### INSTRUCTIONS FOR THE TASK
Write out, with no changes, every line starting at the one that contains "Where should I" and ending at the last line of the data below. Leave pictures out.

### DATA EXCERPTS
___
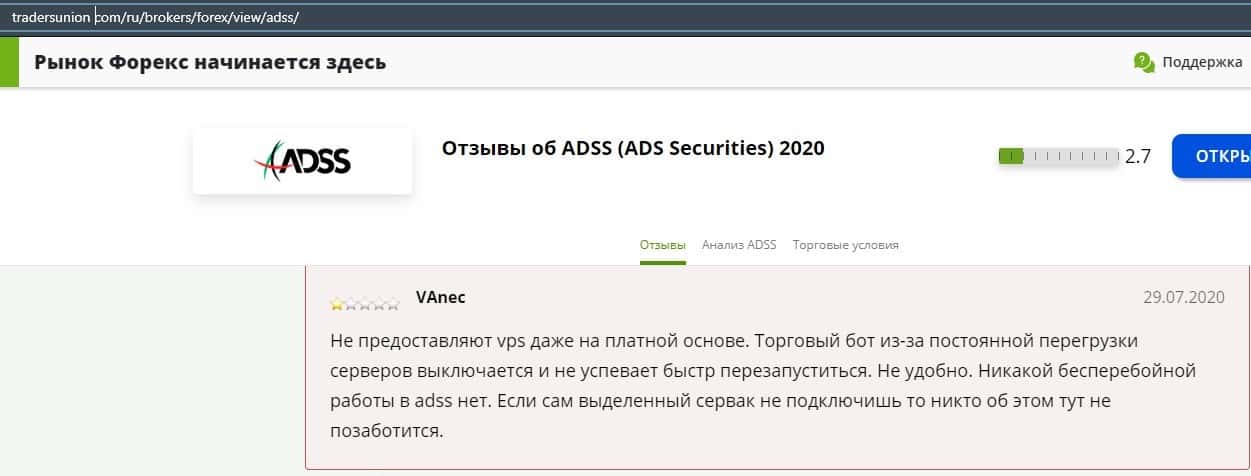Click the green square at header left
The image size is (1251, 476).
(9, 62)
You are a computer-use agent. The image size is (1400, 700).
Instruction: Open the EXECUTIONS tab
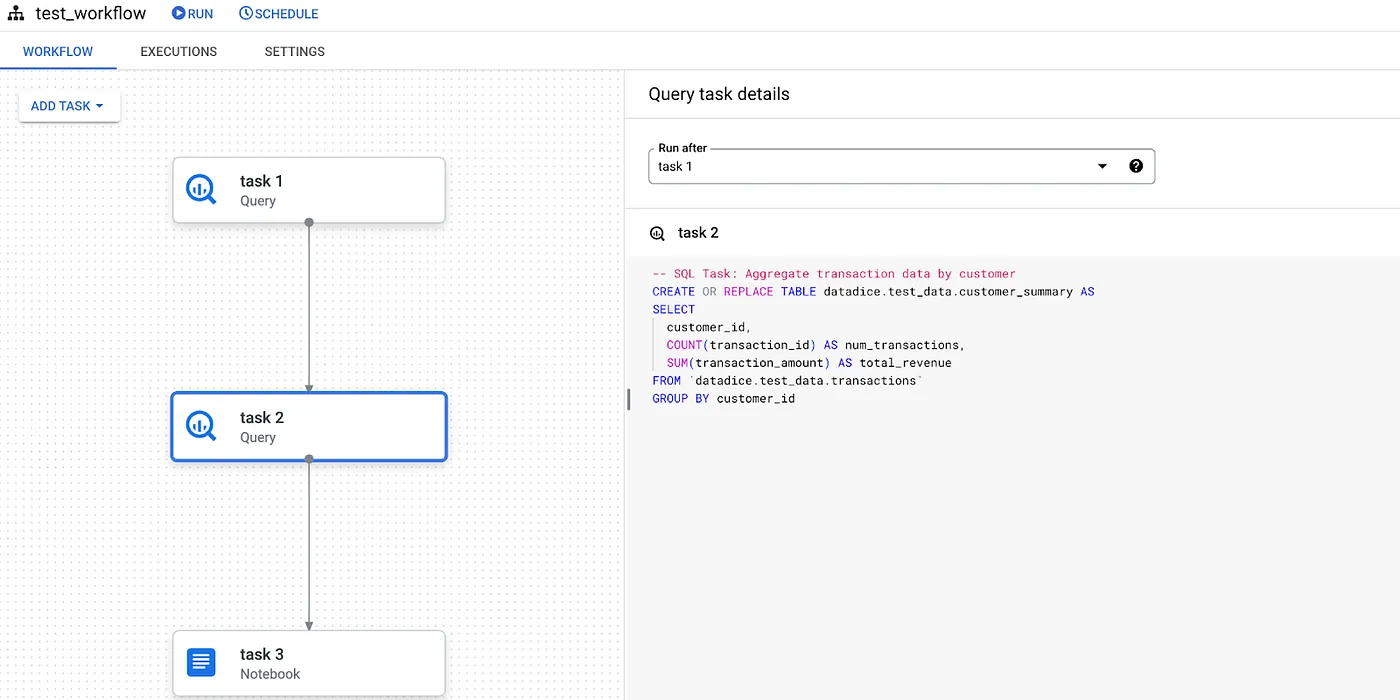coord(178,51)
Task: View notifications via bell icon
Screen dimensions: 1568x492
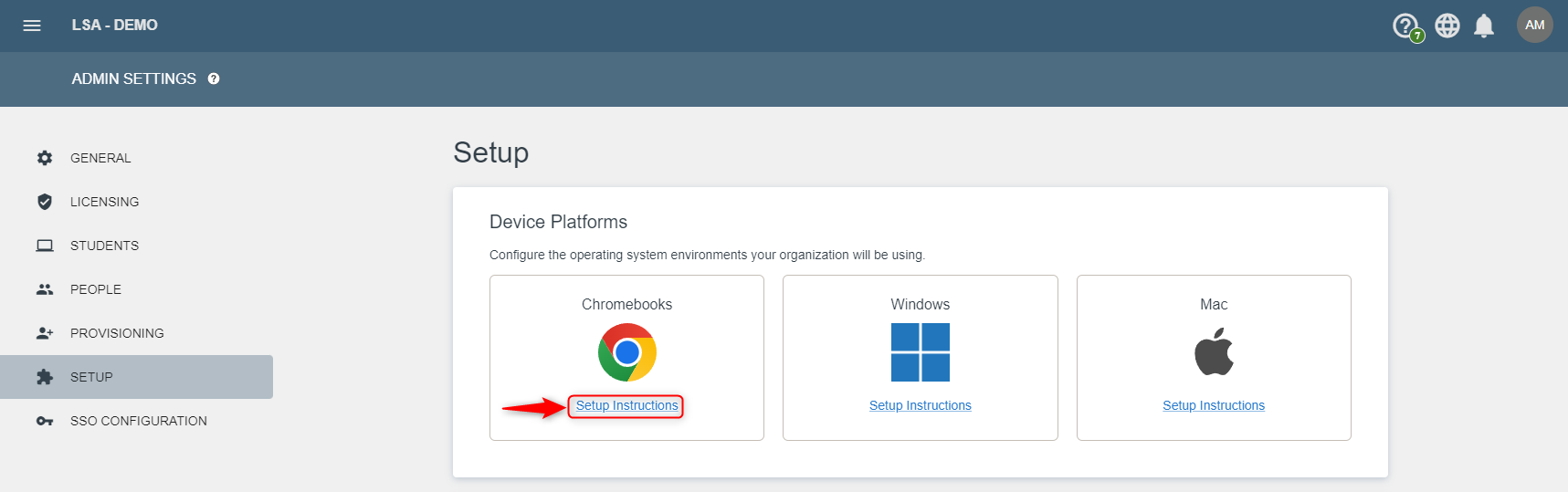Action: pos(1484,26)
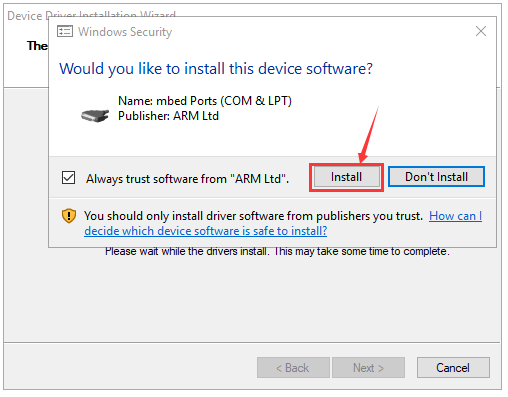Click the 'Publisher: ARM Ltd' line
Viewport: 508px width, 397px height.
coord(168,116)
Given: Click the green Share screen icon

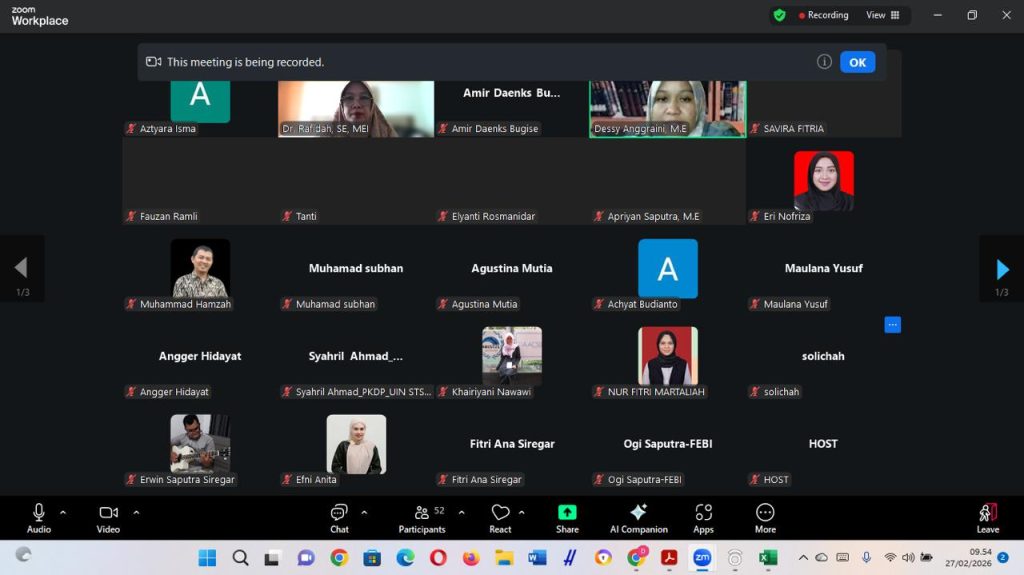Looking at the screenshot, I should click(x=567, y=514).
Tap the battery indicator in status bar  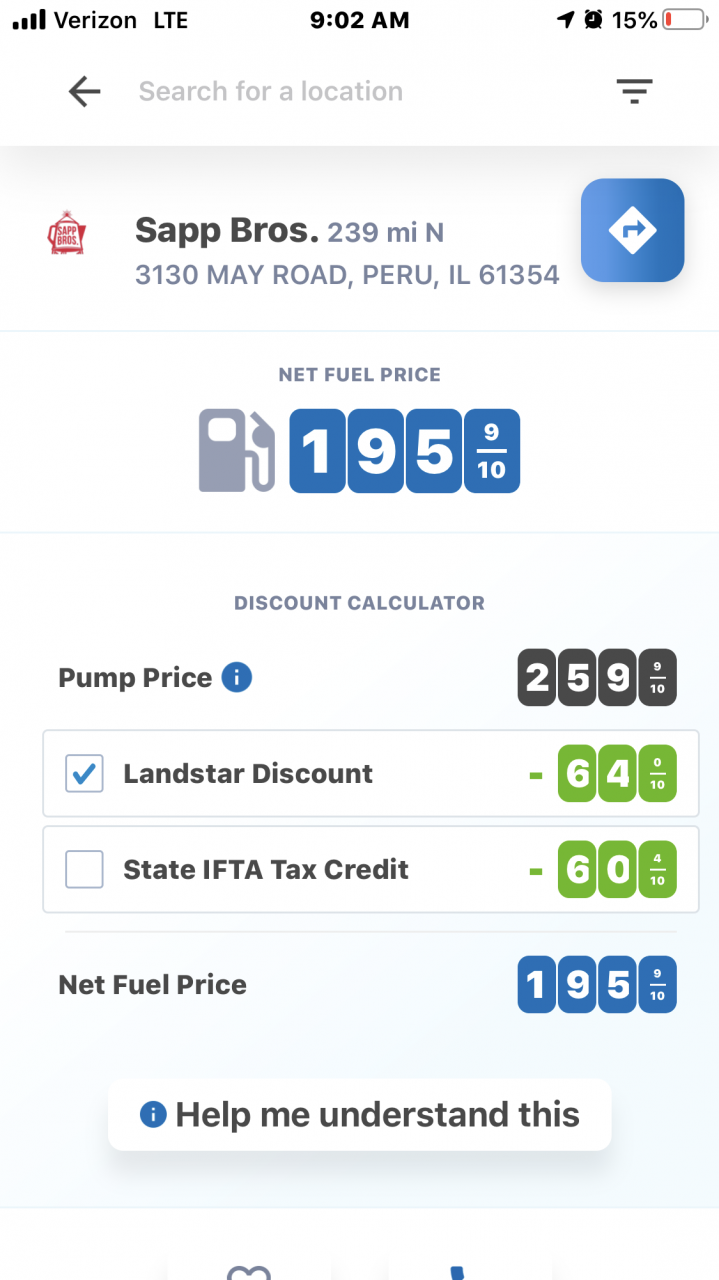(x=685, y=19)
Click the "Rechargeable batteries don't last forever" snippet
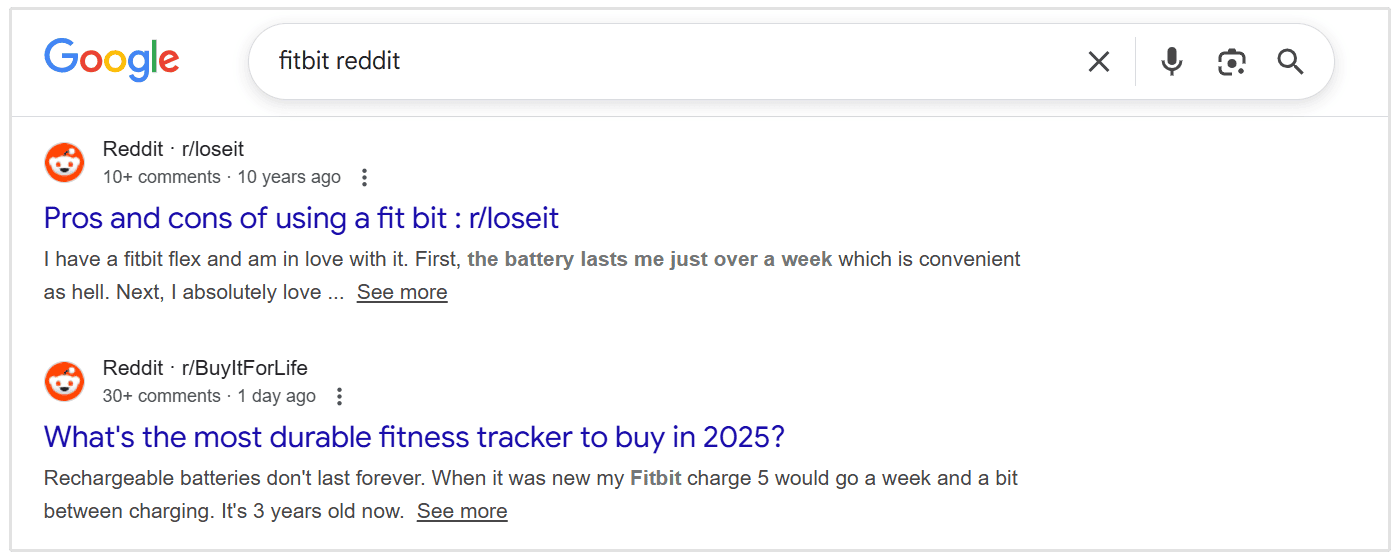This screenshot has width=1400, height=560. point(235,478)
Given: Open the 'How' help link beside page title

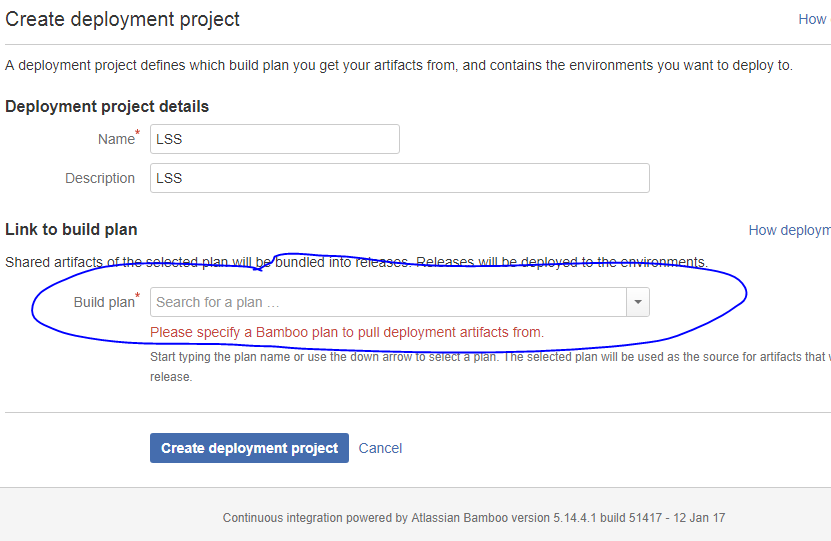Looking at the screenshot, I should click(814, 20).
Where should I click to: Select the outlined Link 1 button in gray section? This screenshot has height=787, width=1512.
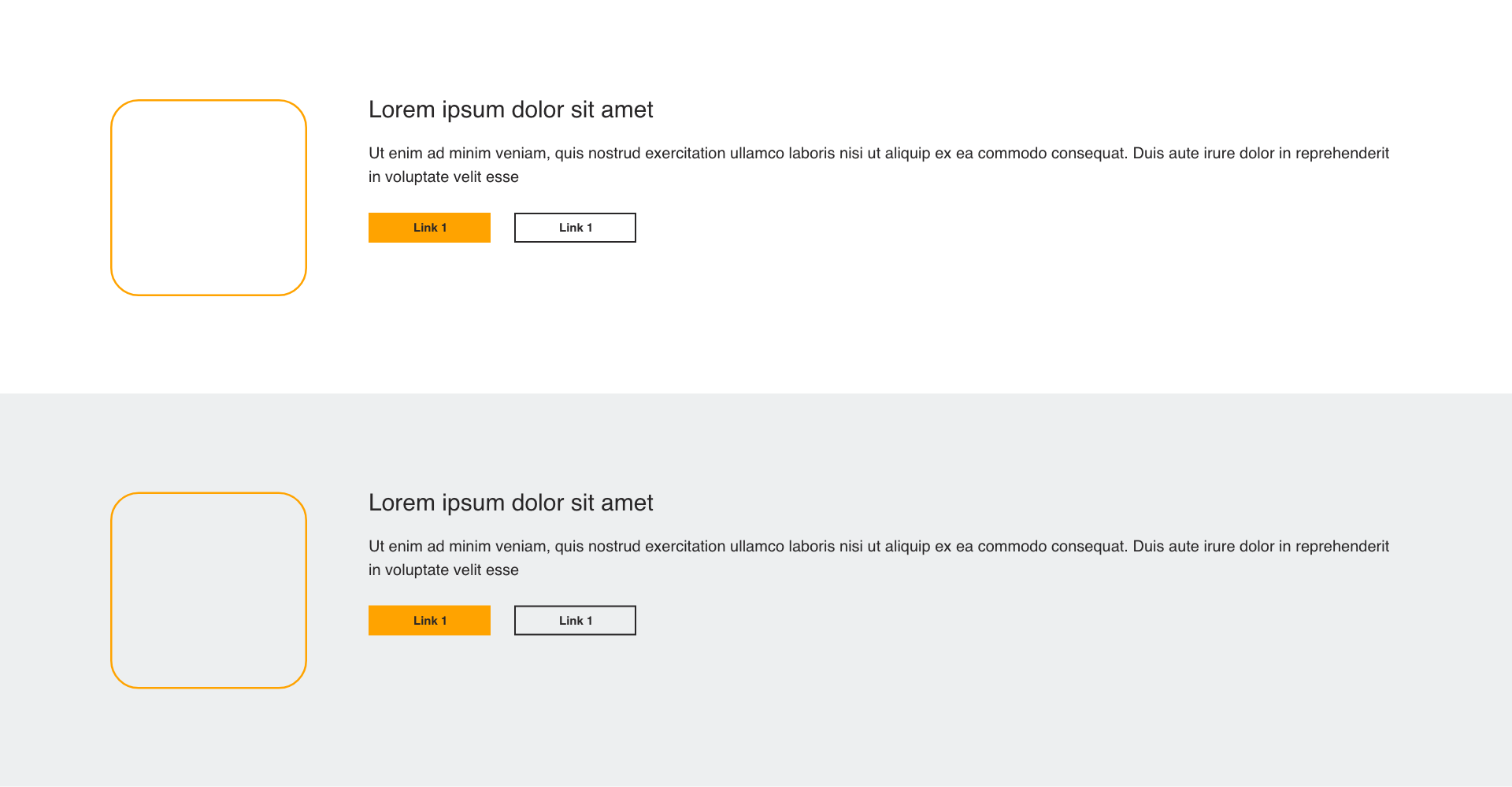coord(575,621)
___
### EXERCISE OUTPUT
Where should I click to: Select the outlined Link 1 button in gray section? This screenshot has height=787, width=1512.
coord(575,621)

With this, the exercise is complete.